■ What is needed ■
Extract the lines up to and including the one that contains "Name (84, 1786)", starting with the first line of the entries below, and omit the pictures.

Data provided section start

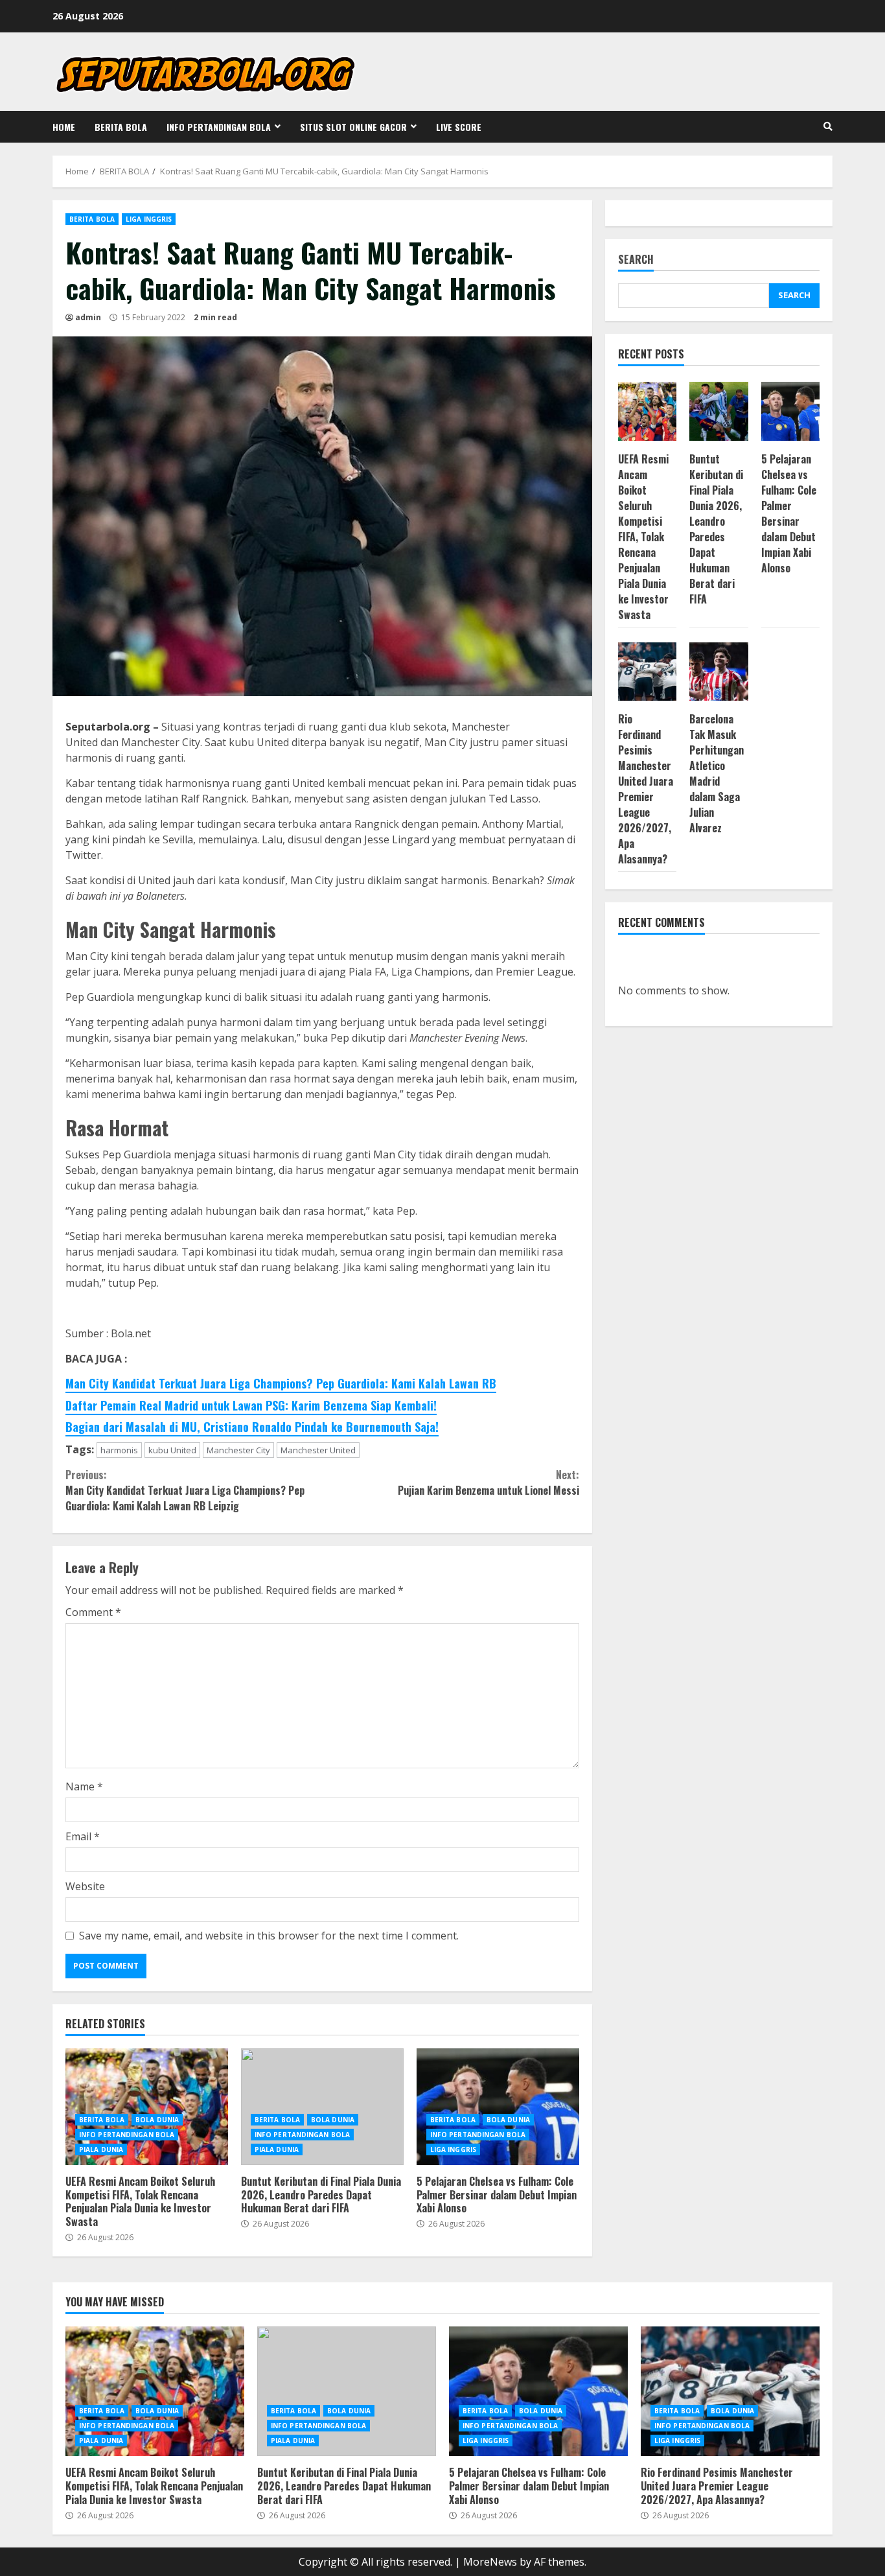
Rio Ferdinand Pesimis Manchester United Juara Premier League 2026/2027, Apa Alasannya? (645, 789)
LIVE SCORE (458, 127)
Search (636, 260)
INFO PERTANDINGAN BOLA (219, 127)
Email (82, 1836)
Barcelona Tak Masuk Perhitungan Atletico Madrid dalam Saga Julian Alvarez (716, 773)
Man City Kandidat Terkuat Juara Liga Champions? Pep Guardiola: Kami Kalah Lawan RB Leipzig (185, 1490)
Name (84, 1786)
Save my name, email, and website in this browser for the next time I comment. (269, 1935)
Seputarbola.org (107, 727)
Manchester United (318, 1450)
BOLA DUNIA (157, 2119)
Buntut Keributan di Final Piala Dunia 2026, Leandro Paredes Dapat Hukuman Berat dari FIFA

Data provided section end

■ Response box ■
Rio Ferdinand Pesimis Manchester United Juara Premier League 2026/2027, Apa Alasannya? (645, 789)
LIVE SCORE (458, 127)
Search (636, 260)
INFO PERTANDINGAN BOLA (219, 127)
Email (82, 1836)
Barcelona Tak Masuk Perhitungan Atletico Madrid dalam Saga Julian Alvarez (716, 773)
Man City Kandidat Terkuat Juara Liga Champions? Pep Guardiola: Kami Kalah Lawan RB Leipzig (185, 1490)
Name (84, 1786)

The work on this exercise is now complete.